TASK MATERIAL
** Start **
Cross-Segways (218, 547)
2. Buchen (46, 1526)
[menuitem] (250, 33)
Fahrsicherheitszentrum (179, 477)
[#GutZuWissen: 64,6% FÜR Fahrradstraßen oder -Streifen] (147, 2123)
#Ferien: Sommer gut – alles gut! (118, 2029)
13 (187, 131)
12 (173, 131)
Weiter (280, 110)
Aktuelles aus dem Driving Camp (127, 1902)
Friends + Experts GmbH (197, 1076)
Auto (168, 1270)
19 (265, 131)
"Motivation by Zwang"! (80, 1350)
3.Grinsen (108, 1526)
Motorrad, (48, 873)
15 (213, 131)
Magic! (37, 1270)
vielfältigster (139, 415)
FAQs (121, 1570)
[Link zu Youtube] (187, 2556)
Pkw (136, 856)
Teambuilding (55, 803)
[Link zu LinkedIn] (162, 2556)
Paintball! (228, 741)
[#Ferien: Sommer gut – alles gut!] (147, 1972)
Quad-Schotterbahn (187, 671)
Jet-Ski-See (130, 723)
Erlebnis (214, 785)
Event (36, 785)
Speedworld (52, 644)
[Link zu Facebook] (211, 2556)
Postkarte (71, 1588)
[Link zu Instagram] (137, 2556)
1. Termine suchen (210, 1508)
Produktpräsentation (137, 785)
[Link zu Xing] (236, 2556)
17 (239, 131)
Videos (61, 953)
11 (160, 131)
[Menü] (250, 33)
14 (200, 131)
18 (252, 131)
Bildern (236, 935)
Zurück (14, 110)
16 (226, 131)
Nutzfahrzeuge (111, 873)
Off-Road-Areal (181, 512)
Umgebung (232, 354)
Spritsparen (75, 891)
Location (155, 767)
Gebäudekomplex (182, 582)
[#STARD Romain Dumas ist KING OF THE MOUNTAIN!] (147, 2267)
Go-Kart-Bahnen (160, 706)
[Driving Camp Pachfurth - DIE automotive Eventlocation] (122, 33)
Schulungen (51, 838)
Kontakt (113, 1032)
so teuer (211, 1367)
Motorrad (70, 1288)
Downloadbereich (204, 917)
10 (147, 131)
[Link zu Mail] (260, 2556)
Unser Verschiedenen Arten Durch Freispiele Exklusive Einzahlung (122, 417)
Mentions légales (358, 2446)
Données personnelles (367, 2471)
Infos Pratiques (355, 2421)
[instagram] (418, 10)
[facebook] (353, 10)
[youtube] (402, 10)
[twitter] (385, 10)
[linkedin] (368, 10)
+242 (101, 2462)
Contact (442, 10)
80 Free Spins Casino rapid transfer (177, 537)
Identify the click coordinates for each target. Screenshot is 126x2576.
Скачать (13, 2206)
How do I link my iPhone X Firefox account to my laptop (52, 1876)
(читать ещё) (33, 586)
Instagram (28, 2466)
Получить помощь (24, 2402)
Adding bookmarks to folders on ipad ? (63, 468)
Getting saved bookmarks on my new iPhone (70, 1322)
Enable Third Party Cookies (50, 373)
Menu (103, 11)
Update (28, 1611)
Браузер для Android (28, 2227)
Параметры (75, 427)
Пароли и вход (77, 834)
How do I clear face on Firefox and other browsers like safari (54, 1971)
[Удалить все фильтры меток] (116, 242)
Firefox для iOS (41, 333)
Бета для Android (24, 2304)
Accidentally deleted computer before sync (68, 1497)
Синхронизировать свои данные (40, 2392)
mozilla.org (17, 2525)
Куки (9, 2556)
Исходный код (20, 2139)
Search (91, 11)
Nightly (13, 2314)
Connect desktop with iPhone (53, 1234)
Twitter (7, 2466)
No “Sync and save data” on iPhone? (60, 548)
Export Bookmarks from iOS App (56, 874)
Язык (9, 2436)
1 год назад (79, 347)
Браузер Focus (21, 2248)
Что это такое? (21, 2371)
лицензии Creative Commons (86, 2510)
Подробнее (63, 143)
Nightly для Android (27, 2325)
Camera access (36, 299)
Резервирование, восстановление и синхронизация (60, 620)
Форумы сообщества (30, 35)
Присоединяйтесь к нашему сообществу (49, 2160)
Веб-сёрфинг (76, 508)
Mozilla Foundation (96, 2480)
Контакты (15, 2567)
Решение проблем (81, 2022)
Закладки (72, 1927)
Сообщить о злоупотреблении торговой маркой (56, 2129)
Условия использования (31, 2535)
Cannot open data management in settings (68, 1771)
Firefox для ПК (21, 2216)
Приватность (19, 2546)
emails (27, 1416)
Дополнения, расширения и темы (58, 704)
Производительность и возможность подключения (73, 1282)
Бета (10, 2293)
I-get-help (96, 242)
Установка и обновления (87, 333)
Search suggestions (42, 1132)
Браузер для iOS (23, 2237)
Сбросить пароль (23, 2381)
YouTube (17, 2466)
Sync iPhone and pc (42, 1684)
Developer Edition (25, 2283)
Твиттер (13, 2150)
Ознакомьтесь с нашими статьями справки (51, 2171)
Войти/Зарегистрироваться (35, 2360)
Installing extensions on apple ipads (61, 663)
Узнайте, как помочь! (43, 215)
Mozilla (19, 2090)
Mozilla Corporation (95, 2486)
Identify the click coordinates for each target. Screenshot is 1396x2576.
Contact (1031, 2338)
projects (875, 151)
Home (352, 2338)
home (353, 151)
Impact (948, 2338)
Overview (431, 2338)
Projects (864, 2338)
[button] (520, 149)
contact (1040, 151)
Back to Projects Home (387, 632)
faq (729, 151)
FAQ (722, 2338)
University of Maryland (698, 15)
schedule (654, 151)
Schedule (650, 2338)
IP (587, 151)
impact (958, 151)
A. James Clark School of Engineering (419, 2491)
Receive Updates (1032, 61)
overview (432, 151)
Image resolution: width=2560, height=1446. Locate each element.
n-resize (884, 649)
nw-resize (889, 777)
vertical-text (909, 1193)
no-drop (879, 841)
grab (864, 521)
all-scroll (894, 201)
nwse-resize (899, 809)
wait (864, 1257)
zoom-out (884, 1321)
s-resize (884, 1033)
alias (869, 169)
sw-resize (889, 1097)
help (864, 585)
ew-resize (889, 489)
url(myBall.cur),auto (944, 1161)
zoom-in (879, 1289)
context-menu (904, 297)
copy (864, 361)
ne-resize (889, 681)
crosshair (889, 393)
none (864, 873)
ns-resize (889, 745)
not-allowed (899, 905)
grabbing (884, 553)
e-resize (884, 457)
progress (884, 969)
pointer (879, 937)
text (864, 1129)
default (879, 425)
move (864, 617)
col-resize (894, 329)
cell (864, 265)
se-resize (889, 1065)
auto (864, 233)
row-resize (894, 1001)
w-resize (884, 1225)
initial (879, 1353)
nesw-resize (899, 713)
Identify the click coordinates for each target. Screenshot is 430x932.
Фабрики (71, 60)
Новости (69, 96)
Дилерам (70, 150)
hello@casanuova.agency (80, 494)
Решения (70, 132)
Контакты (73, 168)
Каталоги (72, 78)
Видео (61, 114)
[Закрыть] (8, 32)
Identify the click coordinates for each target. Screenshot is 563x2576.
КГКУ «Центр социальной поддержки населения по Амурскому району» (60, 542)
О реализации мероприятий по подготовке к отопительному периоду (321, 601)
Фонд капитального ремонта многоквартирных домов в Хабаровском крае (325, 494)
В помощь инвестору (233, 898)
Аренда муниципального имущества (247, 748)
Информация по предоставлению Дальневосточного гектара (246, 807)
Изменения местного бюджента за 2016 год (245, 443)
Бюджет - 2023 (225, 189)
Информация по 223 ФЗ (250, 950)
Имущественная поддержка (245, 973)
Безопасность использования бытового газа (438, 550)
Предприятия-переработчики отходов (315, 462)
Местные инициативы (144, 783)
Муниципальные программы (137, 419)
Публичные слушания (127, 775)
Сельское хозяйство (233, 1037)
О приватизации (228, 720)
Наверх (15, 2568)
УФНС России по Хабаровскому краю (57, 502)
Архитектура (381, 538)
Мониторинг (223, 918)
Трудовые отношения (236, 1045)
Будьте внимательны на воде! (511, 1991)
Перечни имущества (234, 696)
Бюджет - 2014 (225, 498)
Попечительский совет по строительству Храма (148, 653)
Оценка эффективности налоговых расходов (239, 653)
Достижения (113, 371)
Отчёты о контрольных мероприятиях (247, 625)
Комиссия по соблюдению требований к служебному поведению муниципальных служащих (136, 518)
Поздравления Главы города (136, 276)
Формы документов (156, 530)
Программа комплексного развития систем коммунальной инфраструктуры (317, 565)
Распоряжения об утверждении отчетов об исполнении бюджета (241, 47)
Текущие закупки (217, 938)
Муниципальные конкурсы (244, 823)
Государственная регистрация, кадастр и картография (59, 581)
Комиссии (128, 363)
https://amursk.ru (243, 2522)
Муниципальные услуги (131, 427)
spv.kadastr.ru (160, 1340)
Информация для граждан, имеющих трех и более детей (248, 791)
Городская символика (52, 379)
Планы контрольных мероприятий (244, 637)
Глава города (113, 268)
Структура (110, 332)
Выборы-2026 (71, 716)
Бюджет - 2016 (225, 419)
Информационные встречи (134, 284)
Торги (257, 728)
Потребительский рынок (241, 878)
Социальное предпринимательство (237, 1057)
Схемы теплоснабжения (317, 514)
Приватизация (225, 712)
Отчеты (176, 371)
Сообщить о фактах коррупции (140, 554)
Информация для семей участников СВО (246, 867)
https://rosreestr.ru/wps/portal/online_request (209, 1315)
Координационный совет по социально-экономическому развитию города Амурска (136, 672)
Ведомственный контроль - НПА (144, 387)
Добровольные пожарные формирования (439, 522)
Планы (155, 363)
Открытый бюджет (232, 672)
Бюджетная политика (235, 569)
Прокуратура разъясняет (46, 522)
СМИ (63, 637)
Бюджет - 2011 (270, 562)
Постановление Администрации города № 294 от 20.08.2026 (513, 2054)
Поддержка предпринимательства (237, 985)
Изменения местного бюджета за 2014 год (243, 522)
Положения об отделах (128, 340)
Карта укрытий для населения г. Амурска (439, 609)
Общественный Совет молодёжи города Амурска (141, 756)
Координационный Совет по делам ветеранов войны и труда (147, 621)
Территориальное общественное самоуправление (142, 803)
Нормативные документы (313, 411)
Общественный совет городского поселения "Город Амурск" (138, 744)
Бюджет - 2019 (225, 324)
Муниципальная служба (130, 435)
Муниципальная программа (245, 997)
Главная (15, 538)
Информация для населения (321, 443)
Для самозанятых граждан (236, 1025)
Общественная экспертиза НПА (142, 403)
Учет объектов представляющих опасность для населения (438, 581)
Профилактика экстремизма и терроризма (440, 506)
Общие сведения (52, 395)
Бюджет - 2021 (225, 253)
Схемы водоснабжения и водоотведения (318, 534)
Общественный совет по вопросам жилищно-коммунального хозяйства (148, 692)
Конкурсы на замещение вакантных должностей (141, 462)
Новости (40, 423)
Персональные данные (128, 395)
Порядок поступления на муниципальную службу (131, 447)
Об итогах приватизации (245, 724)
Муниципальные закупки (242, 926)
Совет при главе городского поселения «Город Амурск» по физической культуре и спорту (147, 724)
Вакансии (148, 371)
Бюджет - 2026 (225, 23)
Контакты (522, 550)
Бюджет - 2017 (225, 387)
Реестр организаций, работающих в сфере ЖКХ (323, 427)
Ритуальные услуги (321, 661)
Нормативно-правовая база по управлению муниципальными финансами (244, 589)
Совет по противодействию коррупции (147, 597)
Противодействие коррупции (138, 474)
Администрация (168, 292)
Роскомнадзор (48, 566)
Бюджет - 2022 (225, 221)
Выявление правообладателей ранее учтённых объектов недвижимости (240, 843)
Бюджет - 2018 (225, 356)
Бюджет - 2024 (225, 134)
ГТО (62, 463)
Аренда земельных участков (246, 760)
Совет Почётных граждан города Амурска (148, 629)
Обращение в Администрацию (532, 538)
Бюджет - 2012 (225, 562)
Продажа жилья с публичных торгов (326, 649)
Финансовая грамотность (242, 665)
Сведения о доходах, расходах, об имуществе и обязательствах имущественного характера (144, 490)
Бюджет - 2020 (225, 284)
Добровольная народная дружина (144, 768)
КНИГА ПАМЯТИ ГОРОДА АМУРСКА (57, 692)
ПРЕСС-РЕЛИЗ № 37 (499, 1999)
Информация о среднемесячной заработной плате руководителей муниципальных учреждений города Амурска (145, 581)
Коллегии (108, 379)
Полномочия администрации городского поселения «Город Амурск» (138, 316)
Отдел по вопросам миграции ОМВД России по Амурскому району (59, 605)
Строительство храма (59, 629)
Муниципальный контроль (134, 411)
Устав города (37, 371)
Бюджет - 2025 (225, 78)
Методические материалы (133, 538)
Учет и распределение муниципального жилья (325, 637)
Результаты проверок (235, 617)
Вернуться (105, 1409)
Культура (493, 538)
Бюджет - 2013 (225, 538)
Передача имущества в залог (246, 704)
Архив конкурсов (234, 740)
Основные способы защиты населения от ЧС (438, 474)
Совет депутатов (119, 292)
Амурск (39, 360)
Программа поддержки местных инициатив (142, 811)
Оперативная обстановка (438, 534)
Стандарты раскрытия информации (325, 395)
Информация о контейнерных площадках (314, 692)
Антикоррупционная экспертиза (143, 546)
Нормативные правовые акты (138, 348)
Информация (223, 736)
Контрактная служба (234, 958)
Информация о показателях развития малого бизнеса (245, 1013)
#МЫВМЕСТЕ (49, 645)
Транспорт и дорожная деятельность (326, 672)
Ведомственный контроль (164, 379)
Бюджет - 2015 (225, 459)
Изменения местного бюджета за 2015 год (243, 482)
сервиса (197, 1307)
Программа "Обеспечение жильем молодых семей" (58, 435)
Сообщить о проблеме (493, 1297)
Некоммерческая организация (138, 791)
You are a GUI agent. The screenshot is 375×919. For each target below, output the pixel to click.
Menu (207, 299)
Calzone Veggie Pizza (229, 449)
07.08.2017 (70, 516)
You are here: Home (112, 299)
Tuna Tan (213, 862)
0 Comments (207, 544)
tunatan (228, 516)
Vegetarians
** End **
REQUEST
Switch "Программа" to "Проект" in the items, starting at the line that contains "Совет депутатов (119, 292)" and stopping after the line that contains "Контрактная служба (234, 958)". Reproduce only those lines, with nothing else changed.

ANSWER TO THIS EXERCISE
Совет депутатов (119, 292)
Амурск (39, 360)
Проект поддержки местных инициатив (142, 811)
Оперативная обстановка (438, 534)
Стандарты раскрытия информации (325, 395)
Информация о контейнерных площадках (314, 692)
Антикоррупционная экспертиза (143, 546)
Нормативные правовые акты (138, 348)
Информация (223, 736)
Контрактная служба (234, 958)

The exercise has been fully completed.